Colour was fundamental to marrying our concept, based on colour theory, with Scape’s identity pillars: ‘clean, but not cold’, ‘proudly pop’, ‘singular, not eclectic’, ‘be the pink sheep’ and ‘surprisingly daring’. These translated to a scheme that balances colour with neutral space in a bold, kaleidoscopic palette.

Focusing on maximum impact of key colourful and graphic moments, we sliced through white and raw finishes with swathes of colour to define specific-use areas with flexible, informal boundaries. Calm, deep blue envelops one corner as a cinema; a sharp wedge of green ceiling signifies a shift in energy for study zones.

Other, smaller zones are demarcated and given life with colour ‘reveals’. In The Workshop, green and yellow tones were chosen for quiet mindfulness. Inset zones reveal immersive study nooks that offer calming respite from frenetic social activity. Yellow carries through into The Mess Hall, where joinery conceals orange shelving – an energetic, visual surprise to inspire creativity and lead into red punctuations.

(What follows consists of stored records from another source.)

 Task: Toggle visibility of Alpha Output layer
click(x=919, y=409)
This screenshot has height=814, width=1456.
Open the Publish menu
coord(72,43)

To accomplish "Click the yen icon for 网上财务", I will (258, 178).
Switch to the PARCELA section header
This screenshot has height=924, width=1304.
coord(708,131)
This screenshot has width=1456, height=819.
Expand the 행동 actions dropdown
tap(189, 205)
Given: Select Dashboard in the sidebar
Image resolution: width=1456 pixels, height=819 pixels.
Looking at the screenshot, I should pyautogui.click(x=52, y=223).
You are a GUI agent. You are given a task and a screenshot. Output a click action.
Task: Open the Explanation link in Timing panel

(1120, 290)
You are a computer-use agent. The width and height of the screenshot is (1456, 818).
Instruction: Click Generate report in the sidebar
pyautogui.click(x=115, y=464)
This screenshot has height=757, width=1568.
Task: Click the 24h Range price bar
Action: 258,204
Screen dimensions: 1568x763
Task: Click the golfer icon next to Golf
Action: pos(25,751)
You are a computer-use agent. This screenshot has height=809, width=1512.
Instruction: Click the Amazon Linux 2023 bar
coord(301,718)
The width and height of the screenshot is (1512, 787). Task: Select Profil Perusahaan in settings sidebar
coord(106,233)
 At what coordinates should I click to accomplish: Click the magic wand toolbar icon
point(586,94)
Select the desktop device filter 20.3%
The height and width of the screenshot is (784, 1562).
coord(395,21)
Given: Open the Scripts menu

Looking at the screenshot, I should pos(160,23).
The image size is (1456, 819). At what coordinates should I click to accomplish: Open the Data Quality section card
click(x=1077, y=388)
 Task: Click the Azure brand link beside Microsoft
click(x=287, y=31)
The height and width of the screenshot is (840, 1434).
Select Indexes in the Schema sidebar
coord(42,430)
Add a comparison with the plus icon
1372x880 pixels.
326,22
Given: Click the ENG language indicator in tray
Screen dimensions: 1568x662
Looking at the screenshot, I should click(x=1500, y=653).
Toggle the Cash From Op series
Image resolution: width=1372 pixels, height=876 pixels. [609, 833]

Red and pink tones are the thematic base of The Clubhouse, reception and vertical core of the building. Signifying warmth and ‘nurture’, appropriate to this home away from home, these welcoming tones encourage interaction and attract attention at street level. The reception entry is by laneway, so this distinctive Melbourne vernacular, with its graffiti and riotous mash-up of colours and textures, is acknowledged by a big, bold lick of red on the wide, curling central staircase set against the raw concrete of soaring walls.

Other projects are in progress at several sites across Sydney and Brisbane, to develop amenities that complement some of the country’s most progressive tertiary education institutions.